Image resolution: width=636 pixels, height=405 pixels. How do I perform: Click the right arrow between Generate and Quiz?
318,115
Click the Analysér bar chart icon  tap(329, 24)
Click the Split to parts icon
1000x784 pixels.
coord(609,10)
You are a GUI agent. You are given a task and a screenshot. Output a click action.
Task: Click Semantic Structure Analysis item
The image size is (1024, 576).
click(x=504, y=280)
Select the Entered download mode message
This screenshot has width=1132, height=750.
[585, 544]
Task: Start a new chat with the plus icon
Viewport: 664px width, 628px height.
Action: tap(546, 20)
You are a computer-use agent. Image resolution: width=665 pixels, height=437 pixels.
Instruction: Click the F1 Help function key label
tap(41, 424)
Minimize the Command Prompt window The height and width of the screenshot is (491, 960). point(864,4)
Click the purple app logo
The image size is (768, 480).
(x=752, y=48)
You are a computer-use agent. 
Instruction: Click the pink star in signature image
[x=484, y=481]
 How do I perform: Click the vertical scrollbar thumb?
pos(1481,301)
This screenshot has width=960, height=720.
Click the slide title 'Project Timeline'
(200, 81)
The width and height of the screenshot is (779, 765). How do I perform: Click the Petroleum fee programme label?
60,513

▶ **EXERCISE DIRECTIONS**: Nothing in the records may change. Print all of them.

▶ **ANSWER SECTION**:
Image resolution: width=636 pixels, height=405 pixels. How do I perform: Click the right arrow between Generate and Quiz?
318,115
Click the Analysér bar chart icon  tap(329, 24)
Click the Split to parts icon
1000x784 pixels.
coord(609,10)
You are a GUI agent. You are given a task and a screenshot. Output a click action.
Task: Click Semantic Structure Analysis item
The image size is (1024, 576).
click(x=504, y=280)
Select the Entered download mode message
This screenshot has width=1132, height=750.
[585, 544]
Task: Start a new chat with the plus icon
Viewport: 664px width, 628px height.
Action: tap(546, 20)
You are a computer-use agent. Image resolution: width=665 pixels, height=437 pixels.
Instruction: Click the F1 Help function key label
tap(41, 424)
Minimize the Command Prompt window The height and width of the screenshot is (491, 960). point(864,4)
Click the purple app logo
The image size is (768, 480).
(x=752, y=48)
You are a computer-use agent. 
Instruction: Click the pink star in signature image
[x=484, y=481]
 How do I perform: Click the vertical scrollbar thumb?
pos(1481,301)
This screenshot has width=960, height=720.
Click the slide title 'Project Timeline'
(200, 81)
The width and height of the screenshot is (779, 765). How do I perform: Click the Petroleum fee programme label?
60,513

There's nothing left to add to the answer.